** Given request A **
According to the Bair profile, by how many votes did Bair lose the 1990 Republican primary?
** Given request B **
Recast the entries that follow the Bair profile as a JSON list of strings, with one string for each line and blank lines left out. Leave the pictures out of the answer.

** Document passage **
Independence, Kansas

“She’s a very recognizable face now,” says Fine of the banking trade
group. “All it takes is one disgruntled banker or depositor and bad things
can happen.”

Bair’s populist politics were shaped in Independence, Kansas, a rural town
of about 10,000 people where she grew up. Her mother, Clara, a nurse, and
her father, Albert, a doctor, were children during the Great Depression
and swayed her views about the importance of being thrifty.

“The culture out there is one of being in touch with the people and
grassroots,” says Fine, who’s from Jefferson City, Missouri.

A classic overachiever, Bair graduated from Independence High School a
year early and earned a degree in philosophy in three and a half years
from the University of Kansas in Lawrence in 1975.

“I like to get things done quickly,” she says.

Robert Dole

Hoping to work in public service, she entered a law program at the same
school and graduated three years later. Bair interviewed at several law
firms that in the 1970s were mostly hiring men.

“They couldn’t compete with men for jobs in the law firms,” says Fred
Lovitch, a professor at the law school who taught Bair in a securities
regulation course. “She did what our best women students did then, which
was to get as good a job as they could in the federal government and work
their way up from there.”

The Department of Health, Education and Welfare in Kansas City hired Bair
as a civil-rights lawyer. In 1981, she began her ascent in Washington,
landing a job in the office of Robert Dole, a Republican senator from her
home state. Dole, 85, says one of the reasons he hired Bair was because he
knew her father, a political supporter. In seven years with the senator as
a research director and counsel, she worked on civil rights, including
legislation making Martin Luther King Jr.’s birthday a federal holiday and
extending the Voting Rights Act; judicial nominations; and Dole’s
presidential bid in 1988.

Runs for Congress

“She’s a hard worker, one of these people who if you say, ‘Sheila, would
you do A, B, C or all three?’ then you didn’t have to worry about it every
day,” Dole says.

Eager to make some money, Bair left Dole’s office in 1988 after his failed
campaign for the White House and joined the New York Stock Exchange as its
legislative counsel in Washington.

In 1990, at Dole’s urging, Bair returned to Kansas to run in the
Republican primary in the 5th District for a House seat. The only
pro-choice candidate among six contenders, she called for a balanced
budget and the revitalization of economically depressed southeast Kansas.
She rode around in rural communities on a bicycle with a yellow flag
saying “Bair for Congress” before losing by 760 votes.

“She should have gotten married before the race,” Dole says. “At that time
in Kansas, I think there were a lot of people, seniors and others, who
would like to see young people married before they go to some public
office.”

CFTC Commissioner

A year later, in 1991, the first President Bush nominated Bair to be
commissioner of the Commodity Futures Trading Commission, an agency that
fell under the jurisdiction of the Senate Agriculture Committee that Dole
had served on. During her tenure at the CFTC, Enron Corp., the
energy-trading company that would blow up in 2001, lobbied the commission
to exempt over- the-counter energy derivatives from the agency’s rules
banning fraud, says Susan Milligan, a senior vice president at the
Chicago-based Options Clearing Corp. who worked for Bair at the CFTC.

** Task data **
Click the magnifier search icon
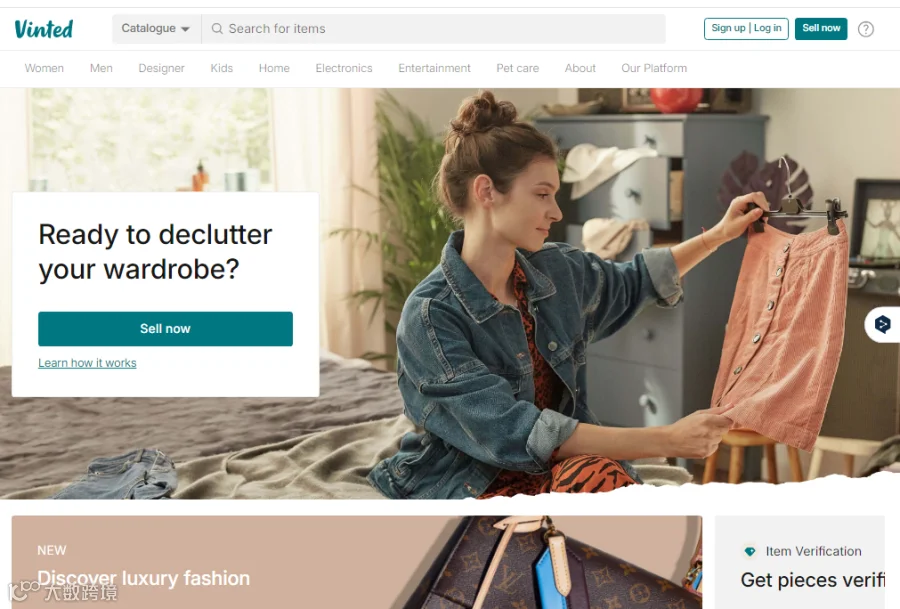Image resolution: width=900 pixels, height=609 pixels. 217,29
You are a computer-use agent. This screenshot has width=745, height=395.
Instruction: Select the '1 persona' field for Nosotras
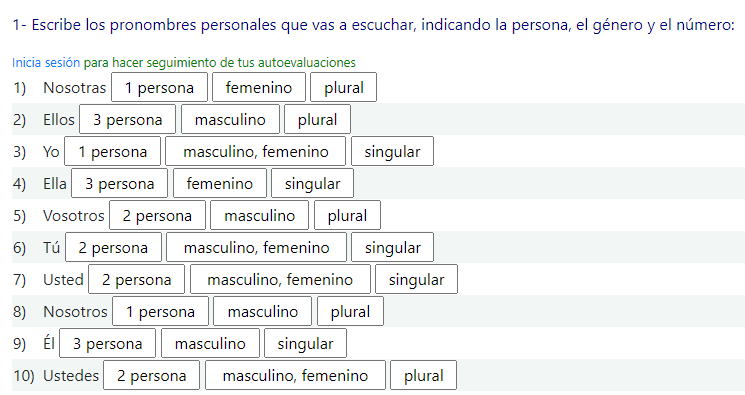[160, 87]
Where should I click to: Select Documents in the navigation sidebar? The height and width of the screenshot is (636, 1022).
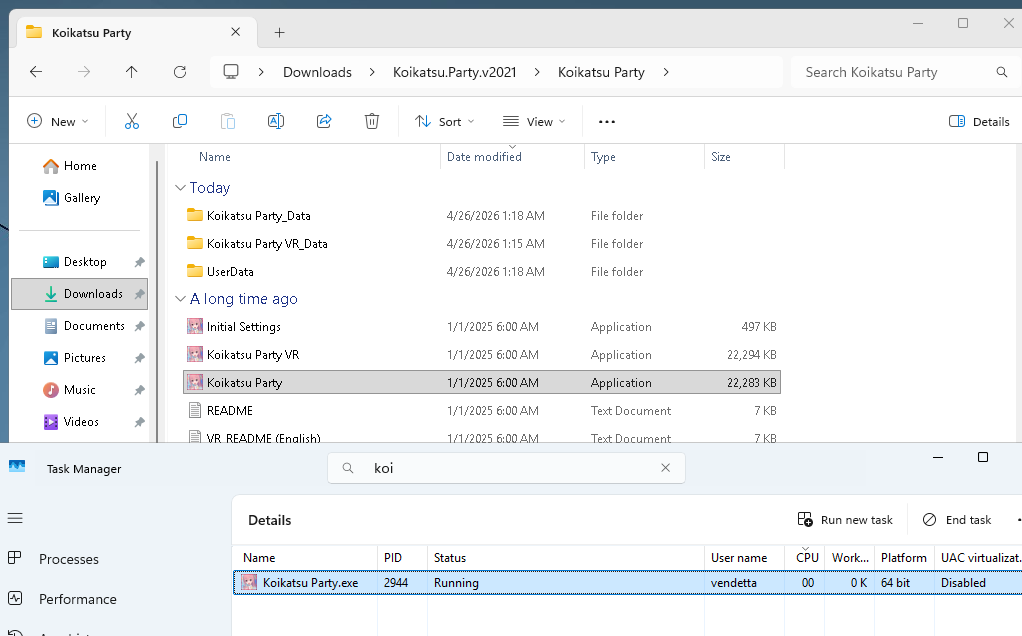(x=94, y=326)
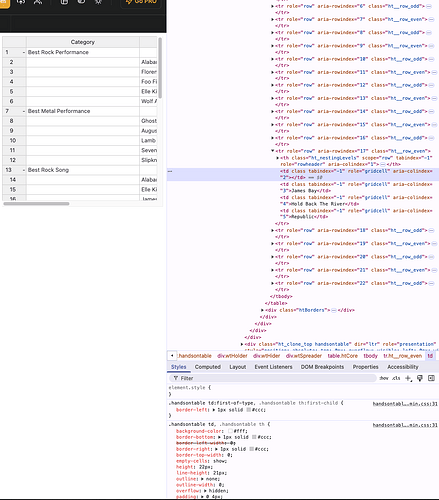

** Exercise output A **
She lost by 760 votes.

** Exercise output B **
[
  "Click the magnifier search icon",
  "Image resolution: width=900 pixels, height=609 pixels. 217,29",
  "You are a computer-use agent. This screenshot has width=745, height=395.",
  "Instruction: Select the '1 persona' field for Nosotras",
  "[160, 87]",
  "Where should I click to: Select Documents in the navigation sidebar? The height and width of the screenshot is (636, 1022).",
  "(x=94, y=326)"
]